Figure 2 summarizes the types of action presented in this review in the form of a pyramid of needs. Exemplary actions were referred to. The pyramid was used in order show which action gives long-term effects with benefits both for humans and the environment (lower-lying boxes). The structure of this pyramid can be adjusted to specific pharmaceuticals. As highlighted, it is possible to work before the pharmaceutical life cycle starts—by increasing the health status/wellness of humans (working in the downstream of health) and the quality of the environment (here, also combating climate change should be added). The actions preventing the diseases, such as healthy lifestyle and early diagnosis, have measurable benefits for society and lower the cost of healthcare (Chung et al. 2020; de Boer et al. 2020; Laroche et al. 2020). The cost of actions is hard to determine, as well as the environmental profits, but generally, working in the downstream of the life cycle is connected with higher costs. In previous sections, the actions of mitigation were presented, mostly related to “hard” management. What is lacking, and is intuitive, is the need for education and information. The actions proposed in this review do not guarantee a solution to the problem in a short period, and the effects will not be easy to observe. Nevertheless, the good example of lowering the phenazone level in the groundwater in Germany, thanks to the preventative action taken, can be a motivation (Reddersen and Heberer 2002). The specific group of pharmaceuticals needed subjective treatment, and the minimalization action needs to be adjusted to current local conditions. The starting point should be modeling of the loads and transport dynamic to estimate the main sources and hotspots of pollution, starting with global scale (Vermeulen et al. 2019), following regions (Björlenius et al. 2018) to specific catchment (Vezzaro et al. 2014).

Fig. 2
figure 2

Pyramid of needs presenting actions which can be performed to minimize the presence of pharmaceuticals in the environment, with benefits for human wellness

As was mentioned in introduction, the primary action should be to increase human and animal wellness, as the base of the pyramid of needs presented in Fig. 2. It is highlighted by experts in different fields that working upstream of the pharmaceutical life cycle and the benign-by-design concept are desired in both veterinary and human medicine. Several actions in this stage are connected with benefits for humans, as they increase safety in the use of medication. Advanced treatment technologies, a solution with short-term effects, should be implemented whenever other options are impossible.

Conclusions

In summary, this review presents an impressive number of actions in different fields of pharmaceuticals life cycles. One of the bargaining chips to take action is the argument that the minimalization of the level of pharmaceuticals in the environment will benefit human life. Namely, it will increase the safety of pharmaceutical use, lower the cost of pharmaceuticals, lower the number of interactions between pharmaceuticals and allergy syndromes, increase the efficiency of treatment and lower the level of pharmaceutical residues in food. The logical consequence of the equality for humans and the environment of the effect of actions is connected with mutually inseparable dependencies within the concept of environmental health (Daughton 2003; Daughton and Ruhoy 2011). Working on the upstream of the pharmaceutical life cycle will reduce the impact not only from the native compounds, but also from the metabolites and transformation products created during advanced treatment.

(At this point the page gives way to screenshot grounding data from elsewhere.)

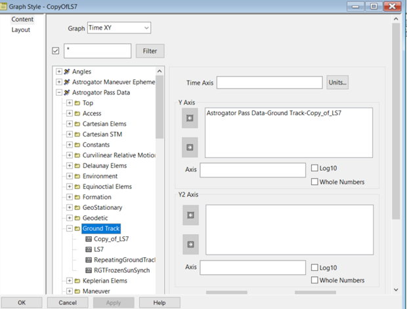Image resolution: width=407 pixels, height=309 pixels.
Task: Click the Time Axis input field
Action: click(269, 83)
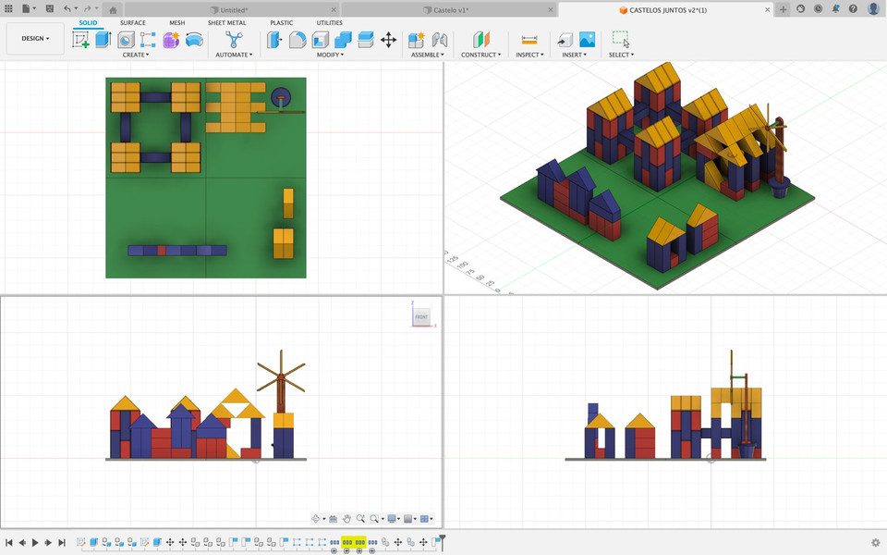Activate the Extrude tool
887x555 pixels.
[x=102, y=40]
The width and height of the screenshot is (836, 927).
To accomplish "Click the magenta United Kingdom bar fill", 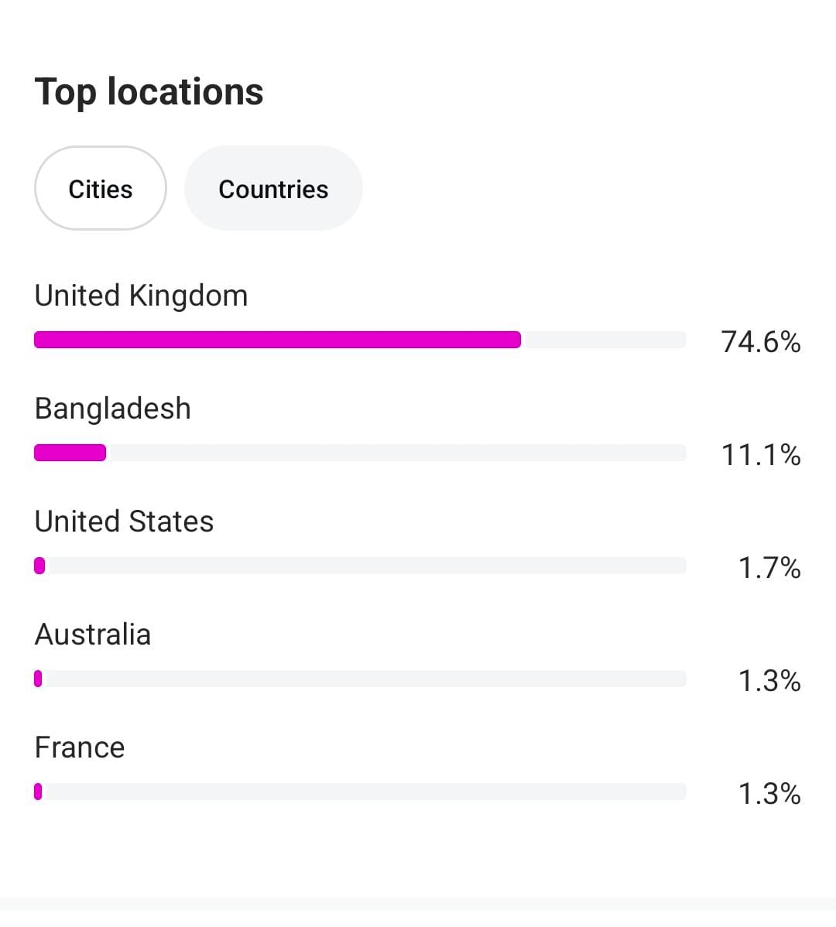I will [x=277, y=340].
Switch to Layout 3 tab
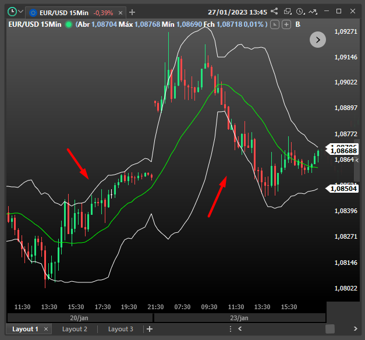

This wide range of actions for the minimalization of pharmaceuticals should be taken in parallel by various players, globally and at different organization levels: scientific institutions, governments, non-governmental organizations, manufacturers, industry and households. Optimistically, after the literature review of 1990–2018, it is visible that there are rising concerns regarding the pharmaceutical contamination of the environment, as well as efforts of remediation (Patel et al. 2019).